Yazmak çok vaktimi almasa da bir emek
veriyorum.
Bir yazı ile de yetinmeyip…
Derken biriken yüzlerce hatta
binlerce Word dosyası ve bunları yazan sanki ben değilmişim gibi kolaylıkla da
bunca şeyi gözümü kırpmadan ve görücüye çıkarmadan uzay çöplüğüne bırakıyorum.

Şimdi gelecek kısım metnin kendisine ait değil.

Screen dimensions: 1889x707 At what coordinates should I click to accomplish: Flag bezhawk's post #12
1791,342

Kendimi tekrarladığıma kanaat
getirmişsem hele ki.
Ve kendimle olan yarışımda kendimi
alt etmek adına bir gayretle.
Sözün özü sevgiyle yazdığım ve bir
ömür neyle iştigal olursam olayım içine sevgiyi kattığım…
Eh, hal de böyle oldu mu en başta iş yaşantımda
meslek seçimlerimde çalıştığım ortamlarda hep en üst seviyede oldu beklentim en
başta insanlardan yana bu da yetmezmiş gibi bana verilen her iş her görevi kısa
sürede tamamlayıp yetkilime teslim etsem bile hep detaylarda boğuldum.

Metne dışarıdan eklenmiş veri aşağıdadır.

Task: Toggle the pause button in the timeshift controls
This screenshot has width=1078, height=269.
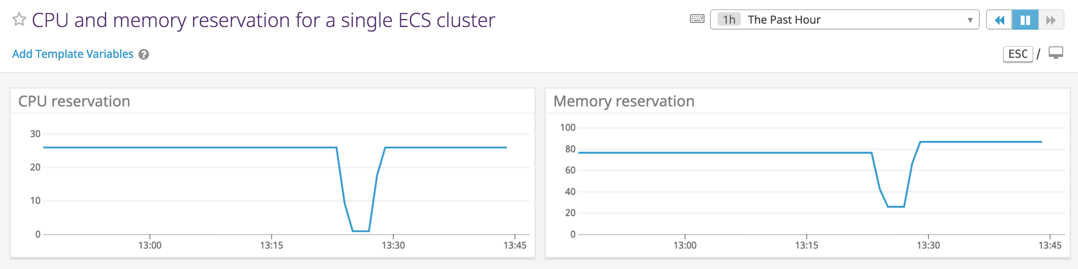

Yaptığım hata ise aşikârdı ve bunu
bir gün iş arkadaşım yüzüme haykırdı öfkeyle:
‘’Burası okul değil.’’
Ki işimi de layığıyla yaparken
çalıştığım onca bankada hep de gözümü zirveye dikmişken ve her detayı her işi
ayrıntısı ile öğrenmek adına çaba sarf ederken.
Evet, iş yeri idi bulunduğum
mevkiiler:
Banka olsun çalıştığım ortam ya da
bir şirket ben her nasılsa bir okul birer okul olarak addettim.

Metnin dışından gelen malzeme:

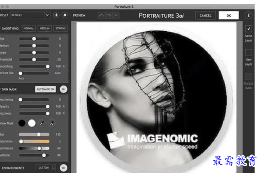
Task: Show mask on black background
Action: coord(22,123)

Hal de böyle oldu mu meslek hayatıma
nokta koyup akademik kariyer hayallerimi gerçek kılmak adına yola çıktım.
Burada devasa bir Es veriyorum ve
aradan geçen yirmi yılı silip günüme varıyorum.
Aşağı yukarı on bir yıldır aralıksız
yazıyorum verdiğim kısa molaları da saymadık mı ve işim gücüm bir ömür kitaplarla
da oldu mu.
İşi eğlenceli kılmak zaten benim
açımdan bu şekilde mümkün hele ki kitapların o kokusu yok mu bazen d/okunmaya
kıyamadığım ve zaruri olan diğer şıkları da eledim mi şimdilerde hayli
zorlanıyorum hani.
Bu yazımın bir edebi kaygısı yok ve
uzun cümleler kurup zora sokmayacağım sizleri elbet albenisi de olmalı hani hele
ki duygular da bu denli yoğun oldu mu.
Sanmayın ki durduk yere yazıyorum.
Sanmayın ki bir elim yağda bir elim
balda ki…
Bir ömür hayatı bu şekilde yaşatan
ailem ve babam gittikten sonra bile annemin bize hiçbir şey hissettirmediği
gelin görün ki işin içine hastalık hatta ölme ihtimali de girdi mi tüm dengeler
değişti.
Seve seve işimi yaptığımı
söylemeliyim gerçi bir yaştan sonra ev işlerine nasıl bağışıklık kazandım
tartışılır.
Bol bol yemekleri yaktığım.
Deterjanın tozunu ayarlayamadığım.
Alışveriş ise büyük bir külfet ve
pahalılıkla başa çıkamadığım kadar eksik ya da fazla aldıklarım.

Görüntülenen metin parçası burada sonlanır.